Vis-Sieve Demonstration
Important context
The public web demo (https://iszhiyangwang.github.io/MMLLA/) is populated with the VisImages dataset (≈ 35 k chart and diagram excerpts) to ensure open evaluation and repeatability.
Institutional corpora (e.g., Princeton 2022–2023, ≥ 11 k papers, ≥ 15 k figures) can be swapped into the same interface with minimum code changes.
Vis-Sieve is a pipeline and interface for surveying, annotating, and interactively exploring large-scale collections of scientific figures. The system supports visualization-service providers by enabling:
- Facility & tool planning — evidence-based decisions on software/hardware investment.
- Technique discovery — rapid browsing of exemplar charts beyond the provider’s core domain.
- Trend analysis — longitudinal views of chart-type adoption.
- Expert identification — spotting advanced visualization practitioners for collaboration or hiring.
System Overview
Phase | Key Steps | Technologies |
---|---|---|
1 · Data Acquisition | Harvest PDFs + metadata via OpenAlex → store in DuckDB | Python · Playwright |
2 · Figure Extraction | pdffigures2 ⇢ image + caption pairs; multipart detection via VisImages-Detection (Faster R-CNN) |
Java/Golang · PyTorch |
3 · Automated Annotation | Zero-shot chart-type labeling with GPT-4o-mini (image + caption prompt) | OpenAI API |
4 · Interactive Visualization | • 2 D Faceted Browser (filter/search/sort) | |
• 3 D Exploration (WebGL) | D3.js · Three.js · Observable |
2D Faceted Browser
The 2D dashboard presents a tabular view of figures with sortable columns (chart type, year, venue, etc.) and facet filters. When the demo runs on VisImages, all VisImages taxonomy classes are available for instant filtering.

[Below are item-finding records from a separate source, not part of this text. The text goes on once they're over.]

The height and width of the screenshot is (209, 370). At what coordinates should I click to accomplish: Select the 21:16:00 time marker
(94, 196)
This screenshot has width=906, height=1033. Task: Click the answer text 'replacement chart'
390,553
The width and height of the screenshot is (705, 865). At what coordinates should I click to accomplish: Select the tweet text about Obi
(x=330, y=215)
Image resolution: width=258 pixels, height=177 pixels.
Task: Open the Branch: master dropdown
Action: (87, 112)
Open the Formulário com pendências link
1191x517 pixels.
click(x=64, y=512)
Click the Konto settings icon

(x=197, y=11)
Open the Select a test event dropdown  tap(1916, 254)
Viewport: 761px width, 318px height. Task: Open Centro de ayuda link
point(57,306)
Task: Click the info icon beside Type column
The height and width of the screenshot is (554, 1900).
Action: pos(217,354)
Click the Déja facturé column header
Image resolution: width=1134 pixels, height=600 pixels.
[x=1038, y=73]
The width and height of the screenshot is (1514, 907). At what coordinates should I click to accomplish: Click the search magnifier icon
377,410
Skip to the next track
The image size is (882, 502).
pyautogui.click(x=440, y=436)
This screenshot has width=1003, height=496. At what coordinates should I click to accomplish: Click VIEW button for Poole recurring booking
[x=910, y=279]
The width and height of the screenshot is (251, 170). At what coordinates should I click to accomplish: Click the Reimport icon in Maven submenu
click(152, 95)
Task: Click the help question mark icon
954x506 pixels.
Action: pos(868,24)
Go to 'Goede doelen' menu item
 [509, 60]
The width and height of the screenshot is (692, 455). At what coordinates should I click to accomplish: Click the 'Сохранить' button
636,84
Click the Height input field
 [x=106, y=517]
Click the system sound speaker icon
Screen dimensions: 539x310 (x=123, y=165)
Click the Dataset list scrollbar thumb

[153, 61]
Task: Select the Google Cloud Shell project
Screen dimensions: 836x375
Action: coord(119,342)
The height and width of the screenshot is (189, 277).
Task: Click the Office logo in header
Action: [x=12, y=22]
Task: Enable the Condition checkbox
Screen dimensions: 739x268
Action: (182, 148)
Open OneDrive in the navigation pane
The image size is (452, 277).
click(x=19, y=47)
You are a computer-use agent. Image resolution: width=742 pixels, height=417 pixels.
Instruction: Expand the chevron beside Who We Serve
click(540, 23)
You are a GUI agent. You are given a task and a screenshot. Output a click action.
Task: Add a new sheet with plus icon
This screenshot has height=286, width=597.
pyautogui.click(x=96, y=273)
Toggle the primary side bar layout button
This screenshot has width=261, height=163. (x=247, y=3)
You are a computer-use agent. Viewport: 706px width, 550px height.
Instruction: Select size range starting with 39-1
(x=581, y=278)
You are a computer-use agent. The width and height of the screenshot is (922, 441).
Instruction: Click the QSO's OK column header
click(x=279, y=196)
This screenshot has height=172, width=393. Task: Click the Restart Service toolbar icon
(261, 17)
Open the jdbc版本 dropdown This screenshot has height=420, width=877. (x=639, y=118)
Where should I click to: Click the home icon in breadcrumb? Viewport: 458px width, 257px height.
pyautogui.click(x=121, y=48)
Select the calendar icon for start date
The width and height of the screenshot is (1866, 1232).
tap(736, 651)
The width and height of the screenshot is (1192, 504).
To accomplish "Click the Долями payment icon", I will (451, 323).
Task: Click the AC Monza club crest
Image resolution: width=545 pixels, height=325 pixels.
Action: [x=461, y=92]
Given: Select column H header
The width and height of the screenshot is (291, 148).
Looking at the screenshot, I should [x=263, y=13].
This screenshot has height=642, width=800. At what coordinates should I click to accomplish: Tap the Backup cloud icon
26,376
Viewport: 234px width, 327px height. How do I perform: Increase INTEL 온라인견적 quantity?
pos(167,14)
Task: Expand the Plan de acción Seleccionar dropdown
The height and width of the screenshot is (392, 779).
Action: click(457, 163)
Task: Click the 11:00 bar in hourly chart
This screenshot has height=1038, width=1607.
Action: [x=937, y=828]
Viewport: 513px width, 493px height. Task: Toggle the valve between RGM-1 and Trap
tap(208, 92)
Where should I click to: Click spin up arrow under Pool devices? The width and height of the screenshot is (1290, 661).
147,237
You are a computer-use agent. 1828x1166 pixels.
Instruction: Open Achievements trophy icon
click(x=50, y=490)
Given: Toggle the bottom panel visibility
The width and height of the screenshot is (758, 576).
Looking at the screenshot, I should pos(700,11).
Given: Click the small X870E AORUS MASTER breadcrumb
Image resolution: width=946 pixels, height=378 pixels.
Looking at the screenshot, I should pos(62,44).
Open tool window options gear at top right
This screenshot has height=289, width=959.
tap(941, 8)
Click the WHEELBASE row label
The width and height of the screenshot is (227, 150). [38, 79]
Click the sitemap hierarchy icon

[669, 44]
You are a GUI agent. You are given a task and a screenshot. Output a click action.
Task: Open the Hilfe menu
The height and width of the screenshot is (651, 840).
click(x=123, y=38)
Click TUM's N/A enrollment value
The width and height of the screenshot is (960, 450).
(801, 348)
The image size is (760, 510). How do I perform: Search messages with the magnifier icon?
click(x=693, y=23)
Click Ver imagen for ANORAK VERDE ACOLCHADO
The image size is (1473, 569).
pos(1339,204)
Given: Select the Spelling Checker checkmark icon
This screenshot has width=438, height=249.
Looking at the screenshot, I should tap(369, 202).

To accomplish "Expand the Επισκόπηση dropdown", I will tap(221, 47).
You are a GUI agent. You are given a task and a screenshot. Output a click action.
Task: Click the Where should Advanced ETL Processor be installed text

3D Free-Exploration Interface
Embedding & Layout
For large collections the system first embeds each figure using CLIP features, then Treemap-inspired packing — leverages chart-type frequencies to partition space and minimize overlap.
Interaction
– Pan/zoom/rotate in WebGL.
– Hover → live thumbnail + metadata.
– Click → deep-link back to the 2 D record.
Accuracy & Efficiency Highlights
- 35 ,016 VisImages fragments auto-labeled in ≈ 90 min for $32.69 in API cost.
- Manual spot-checks (n = 300) show 91.2 % mean accuracy; confusion-matrix comparison with the native VisImages labels shows an overall 89 % agreement after multipart handling.
Reproducibility & Extensibility
- Dataset agnostic. Swap in any institution’s PDF corpus; only a config file changes.
- Modular annotation. Replace GPT-4o with any vision-language model or human-in-the-loop step.
- Scalable front-end. Tiled-montage loading keeps runtime memory low even for collections > 30 k.